What You Will Practise Here
Mechanics: Laws of Motion, Work, Energy, and Power
Thermodynamics: Laws of Thermodynamics, Heat Transfer
Waves and Oscillations: Simple Harmonic Motion, Wave Properties
Electromagnetism: Electric Fields, Magnetic Fields, and Circuits
Optics: Reflection, Refraction, and Optical Instruments
Modern Physics: Quantum Theory, Atomic Models, and Nuclear Physics
Fluid Mechanics: Properties of Fluids, Bernoulli's Principle
Exam Relevance
The Physics Syllabus (JEE Main) is integral to various examinations, including CBSE, State Boards, and competitive exams like NEET and JEE. Questions often focus on conceptual understanding and application of theories. Common patterns include numerical problems, conceptual MCQs, and assertion-reason type questions, which test both knowledge and analytical skills.
Common Mistakes Students Make
Misinterpreting the question stem, leading to incorrect answers.
Neglecting units and dimensions in calculations.
Overlooking the significance of diagrams in understanding concepts.
Confusing similar concepts, such as velocity and acceleration.
Failing to apply formulas correctly in different contexts.
FAQs
Question: What are the key topics in the Physics Syllabus for JEE Main?Answer: Key topics include Mechanics, Thermodynamics, Waves, Electromagnetism, Optics, Modern Physics, and Fluid Mechanics.

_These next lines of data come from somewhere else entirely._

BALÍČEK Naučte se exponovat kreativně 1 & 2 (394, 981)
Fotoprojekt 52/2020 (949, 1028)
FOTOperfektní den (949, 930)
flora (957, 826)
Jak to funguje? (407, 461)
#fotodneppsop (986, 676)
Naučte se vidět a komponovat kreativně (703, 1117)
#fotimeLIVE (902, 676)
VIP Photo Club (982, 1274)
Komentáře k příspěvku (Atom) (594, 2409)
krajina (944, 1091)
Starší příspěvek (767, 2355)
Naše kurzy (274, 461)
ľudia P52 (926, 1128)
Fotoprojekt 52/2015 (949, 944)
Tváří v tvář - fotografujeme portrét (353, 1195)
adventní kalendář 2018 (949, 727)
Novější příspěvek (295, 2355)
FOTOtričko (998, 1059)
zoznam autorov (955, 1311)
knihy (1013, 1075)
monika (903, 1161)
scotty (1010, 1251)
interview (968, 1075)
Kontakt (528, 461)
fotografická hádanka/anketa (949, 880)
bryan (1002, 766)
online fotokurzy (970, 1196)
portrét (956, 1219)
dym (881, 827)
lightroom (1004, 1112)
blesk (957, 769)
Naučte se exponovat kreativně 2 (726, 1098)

Question: How can I improve my performance in Physics MCQs?Answer: Regular practice of MCQs, understanding concepts deeply, and revising important formulas can significantly enhance your performance.
Start solving practice MCQs today to test your understanding of the Physics Syllabus (JEE Main). This will not only boost your confidence but also prepare you effectively for your upcoming exams. Remember, consistent practice is the key to success!